I suggest your friend makes an appointment with someone in the SW local office and declare the change in circumstances.  If he/she is still claiming, then an overpayment can be set up with deductions made weekly.


----------



## johnd (19 Oct 2009)

Thank you all you your help. Much appreciated.


----------



## rosemartin (19 Oct 2009)

i would approach them, if they come to you they may come down hard. if youl ook for a settlement to pay back monies owed, they will take it, that is how most welfare claims are dealt with.  they don't want court as much as you.  if you owe nothing after  this you arein the clear.2  tears penalties may not be too severe. play on the human nature of the person youare dealing with.  welfare will always take money first


----------



## Martin68 (22 Nov 2009)

I am in a similar situation to your friend and I am sick with worry every day thinking about it.
I inherited a house (Derelict -uninhabitable) two years ago.
I cannot get insurance for it (because of its condition).
I have it for sale (For whatever someone is willing to pay for it) as I want rid of it.
If I declare it , the value will probably be means tested (Valued at 100k)which will leave me nothing for to live on (I have a wife and a 10 year old son).
I am on invalidity pension due to spinal and nerve conditions but not life threatening.
I cancelled my mortgage relief as I told them I was able to budget my money.Its one less worry.
I have a home benefits pack that is means tested --but I am using a credit card (30k Limit)that I got when I was working --to make up the difference each week .I have about 2 months worth of mortgage left on the card and no one has shown any interest in the house.
All I want to do with any monies is reduce my mortgage and get a secondhand car(I live in the country -not a farmer)As my own car is 15 years old and the head is gone.And get rid of my credit card bill.(Then cut the card up)
Sorry for rabbiting on --But I know where your friend is coming from including the worry and the sleepless nights .
I sought legal advice and was told to "come clean" but then what do I live on?
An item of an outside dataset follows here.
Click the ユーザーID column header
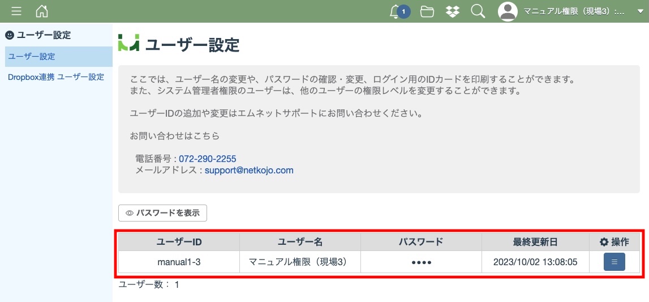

And I am sure your friend is thinking the same .


----------



## gipimann (22 Nov 2009)

Martin-
Invalidity Pension is based on PRSI contributions and isn't means tested, so wouldn't be affected by the property you own.
The Household Benefits Package (gas/electricity, phone, TV licence) isn't means tested either - entitlement is based on specific criteria (type of income, household composition).
You should contact MABS for help with your debts.


----------



## Martin68 (23 Nov 2009)

gipimann said:


> Martin-
> Invalidity Pension is based on PRSI contributions and isn't means tested, so wouldn't be affected by the property you own.
> The Household Benefits Package (gas/electricity, phone, TV licence) isn't means tested either - entitlement is based on specific criteria (type of income, household composition).
> You should contact MABS for help with your debts.


 
I checked up on what you said and thank God you are correct.
I know little about how welfare works as I used do 60+ hour weeks since I was sixteen .I was having nightmares about going to prison and having no medication with me (Silly I know)and a family disgraced for not declaring the house.
I will have to swallow my pride for my family's sake and get help with debts but this is hard for me as I would have taken a second job (Coal man/Door man/landscaping) anything to pay the bills but now I cannot walk 100 feet.But something has to be done as when I contacted the credit card company and the bank -they just said they had to be paid or I would be brought to court.
Again thank you so much for reply and apologies to original poster if I hijacked your topic --it was unintentional .


----------



## Bronte (23 Nov 2009)

Martin why don't you do the money makeover section, you may be able to get some good advise on your debts.  You shouldn't be doing this on your own.  You should speak to someone as this can make things easier on you.


----------



## Martin68 (23 Nov 2009)

Bronte said:


> Martin why don't you do the money makeover section, you may be able to get some good advise on your debts. You shouldn't be doing this on your own. You should speak to someone as this can make things easier on you.


 
Thank you for taking the time to give me this advice--I have been lost since I had to give up work-
Apologies again johnd as it wasn't my intention to start my own topic in yours .I replied to yours as I thought I was in the same situation. I Really hope your friends situation will turn out good for him/her as this country seems to have an attitude "Kick them when there up and kick them when there down"


----------



## Bronte (24 Nov 2009)

Martin68 said:


> Thank you for taking the time to give me this advice--I have been lost since I had to give up work-
> "


 
Martin no one can identify you on here.  Why don't you try and do the money makeover section.  You'd be amazed at how many people are in the same situation or similar to yours.  I've been unemployed and so have many others, there is no need to be lost.


----------



## Martin68 (24 Nov 2009)

Thanks for your kindness Bronte --I will try the money makeover section as I cannot leave thing go on as they are.


----------